Methods: We evaluated 38 patients with AS (age 2 to 38 years) who were matched with 76 controls (age 2 to 48 years) by age, sex, race, and BMI. Fasting biochemistries, mixed meal test (MMT), indirect calorimetry, dual-energy X-ray absorptiometry, and MRI/magnetic resonance spectroscopy were performed.

Results: Frequent abnormalities in AS included 76% obesity, 37% type 2 diabetes mellitus (T2DM), 29% hypothyroidism (one-third central, two-thirds primary), 3% central adrenal insufficiency, 57% adult hypogonadism (one-third central, two-thirds primary), and 25% female hyperandrogenism. Patients with AS and controls had similar BMI z scores, body fat, waist circumference, abdominal visceral fat, muscle fat, resting energy expenditure (adjusted for lean mass), free fatty acids, glucagon, prolactin, ACTH, and cortisol. Compared with controls, patients with AS were shorter and had lower IGF-1 concentrations (Ps ≤ 0.001). Patients with AS had significantly greater fasting and MMT insulin resistance indices, higher MMT glucose, insulin, and C-peptide values, higher HbA1c, and higher prevalence of T2DM (Ps < 0.001). Patients with AS had significantly higher triglycerides, lower high-density lipoprotein cholesterol, and a 10-fold greater prevalence of metabolic syndrome (Ps < 0.001). Patients with AS demonstrated significantly greater liver triglyceride accumulation and higher transaminases (P < 0.001).

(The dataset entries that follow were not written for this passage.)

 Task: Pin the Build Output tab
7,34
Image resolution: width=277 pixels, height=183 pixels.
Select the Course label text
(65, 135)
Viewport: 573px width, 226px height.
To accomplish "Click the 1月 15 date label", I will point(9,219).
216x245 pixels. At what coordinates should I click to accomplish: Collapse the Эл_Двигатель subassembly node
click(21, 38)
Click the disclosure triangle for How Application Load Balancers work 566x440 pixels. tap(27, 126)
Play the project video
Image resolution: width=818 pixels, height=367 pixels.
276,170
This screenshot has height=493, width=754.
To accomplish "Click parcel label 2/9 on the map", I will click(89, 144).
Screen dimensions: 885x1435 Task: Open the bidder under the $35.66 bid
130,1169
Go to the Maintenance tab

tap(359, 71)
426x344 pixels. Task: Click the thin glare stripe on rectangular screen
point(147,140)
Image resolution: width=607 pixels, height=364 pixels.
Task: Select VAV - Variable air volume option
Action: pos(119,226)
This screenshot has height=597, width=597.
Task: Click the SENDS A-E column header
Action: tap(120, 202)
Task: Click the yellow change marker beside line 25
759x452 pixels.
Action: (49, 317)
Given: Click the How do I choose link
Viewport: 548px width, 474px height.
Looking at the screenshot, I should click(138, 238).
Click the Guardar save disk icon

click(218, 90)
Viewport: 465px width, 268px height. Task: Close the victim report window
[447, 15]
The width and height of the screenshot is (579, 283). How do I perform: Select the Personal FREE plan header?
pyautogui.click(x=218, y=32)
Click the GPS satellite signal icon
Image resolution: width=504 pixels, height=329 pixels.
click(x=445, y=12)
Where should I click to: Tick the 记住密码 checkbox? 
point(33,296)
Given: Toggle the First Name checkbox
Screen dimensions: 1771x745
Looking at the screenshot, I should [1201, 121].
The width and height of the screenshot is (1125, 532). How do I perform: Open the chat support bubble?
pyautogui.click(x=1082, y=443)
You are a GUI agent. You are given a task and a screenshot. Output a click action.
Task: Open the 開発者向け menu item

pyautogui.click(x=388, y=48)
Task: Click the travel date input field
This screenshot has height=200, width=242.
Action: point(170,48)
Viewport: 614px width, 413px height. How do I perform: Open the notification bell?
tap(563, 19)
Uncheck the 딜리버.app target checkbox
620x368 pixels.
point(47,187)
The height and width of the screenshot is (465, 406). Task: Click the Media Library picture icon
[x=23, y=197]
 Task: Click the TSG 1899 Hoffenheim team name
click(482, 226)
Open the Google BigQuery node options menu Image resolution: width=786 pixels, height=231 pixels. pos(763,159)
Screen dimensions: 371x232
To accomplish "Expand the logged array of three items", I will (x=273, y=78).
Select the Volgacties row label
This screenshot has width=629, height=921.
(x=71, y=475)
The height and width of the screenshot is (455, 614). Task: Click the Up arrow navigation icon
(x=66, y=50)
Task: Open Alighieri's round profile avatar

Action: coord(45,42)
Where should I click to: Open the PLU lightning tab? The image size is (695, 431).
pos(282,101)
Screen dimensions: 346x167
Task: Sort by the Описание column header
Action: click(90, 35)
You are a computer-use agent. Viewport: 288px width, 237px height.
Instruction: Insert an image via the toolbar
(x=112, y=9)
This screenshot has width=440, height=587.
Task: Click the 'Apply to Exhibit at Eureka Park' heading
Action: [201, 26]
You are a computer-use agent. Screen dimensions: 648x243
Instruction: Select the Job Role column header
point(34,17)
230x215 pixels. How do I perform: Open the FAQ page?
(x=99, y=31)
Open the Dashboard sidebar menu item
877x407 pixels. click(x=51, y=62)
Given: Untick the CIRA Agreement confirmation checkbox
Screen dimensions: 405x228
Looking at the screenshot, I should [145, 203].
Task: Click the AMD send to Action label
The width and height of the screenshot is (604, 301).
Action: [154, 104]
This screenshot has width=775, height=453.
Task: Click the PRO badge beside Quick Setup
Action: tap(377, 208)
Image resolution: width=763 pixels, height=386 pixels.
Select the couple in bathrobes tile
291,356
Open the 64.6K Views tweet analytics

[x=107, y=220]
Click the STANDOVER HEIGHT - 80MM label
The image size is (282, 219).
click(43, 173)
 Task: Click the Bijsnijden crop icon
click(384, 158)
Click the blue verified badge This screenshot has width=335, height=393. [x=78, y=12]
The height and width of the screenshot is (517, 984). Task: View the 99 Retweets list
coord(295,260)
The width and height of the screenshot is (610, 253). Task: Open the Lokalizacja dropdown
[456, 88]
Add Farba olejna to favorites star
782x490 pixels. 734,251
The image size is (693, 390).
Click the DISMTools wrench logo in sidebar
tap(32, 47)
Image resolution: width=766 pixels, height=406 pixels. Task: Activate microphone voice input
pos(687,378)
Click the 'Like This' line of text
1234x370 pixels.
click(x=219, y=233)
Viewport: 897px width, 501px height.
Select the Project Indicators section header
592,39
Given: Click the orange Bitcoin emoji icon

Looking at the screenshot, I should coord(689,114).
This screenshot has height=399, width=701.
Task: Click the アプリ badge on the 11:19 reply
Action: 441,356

Conclusion: Severe insulin resistance and T2DM are the hallmarks of AS. However, patients with AS may present with multiple other endocrinopathies affecting growth and development.

Trial registration: ClinicalTrials.gov NCT00068224 NCT00001195 NCT00001522 NCT00001723 NCT00005669 NCT00006073 NCT00030238 NCT00320177 NCT00758108 NCT01517048.

Figures

Figure 1.

Liver and muscle fat content in patients with AS compared with controls. (A) Positive correlations of liver fat and BMI z score shown in a scatterplot. Pearson correlations and linear regressions were performed with the angular transformation (arcsine square root) of liver fat percentage measured by MRS. Significant difference in intercept of linear regressions indicate higher liver fat values for patients with AS compared with controls for any given BMI (P = 0.0001). (B) Positive correlations of right lateral midthigh quadriceps fat and BMI z score shown in a scatterplot. Pearson correlations and linear regressions were performed with the angular transformation (arcsine square root) of muscle fat percentage measured by MRS. Possible trends in the difference in intercept of linear regressions indicate a tendency for higher muscle fat values for patients with AS compared with controls for any given BMI (P = 0.08). (C) Liver fat percentage adjusted for age, sex, race, and BMI z score. Patients with AS had higher adjusted liver fat compared with controls. (D) Serum ALT and (E) aspartate aminotransferase adjusted for age, sex, race, and BMI z score. Patients with AS had higher adjusted liver function tests compared with controls.

Figure 2.

Energy balance and glucose homeostasis in patients with AS compared with controls. (A) Adjusted respiratory quotient from indirect calorimetry. Higher respiratory quotient in AS indicates greater utilization of carbohydrate vs fat as the energy substrate. (B) Adjusted WBISI. Patients with AS had lower insulin sensitivity. (C) Unadjusted glucose values and (D) adjusted glucose AUC during the MMT. Patients with AS had higher glucose AUC compared with controls. (E) Unadjusted insulin values and (F) adjusted insulin AUC during the MMT. Patients with AS had higher insulin AUC compared with controls. For (A), (B), (D), and (F), the covariates for adjustment were age, sex, race, and BMI z score.

Figure 3.

BP, lipid profile, and MS in patients with AS compared with controls. (A) Systolic and (B) diastolic BP z scores adjusted for age, sex, race, and BMIz score. Subjects taking BP-lowering medications were excluded. (C) Triglycerides, (D) HDL-cholesterol, and (E) LDL-cholesterol adjusted for age, sex, race, and BMI z score. Subjects taking lipid-altering medications were excluded. (F) Percentage meeting MS criteria (three or more of the following: abdominal obesity, hypertriglyceridemia, low HDL-cholesterol, elevated BP, or impaired glucose tolerance).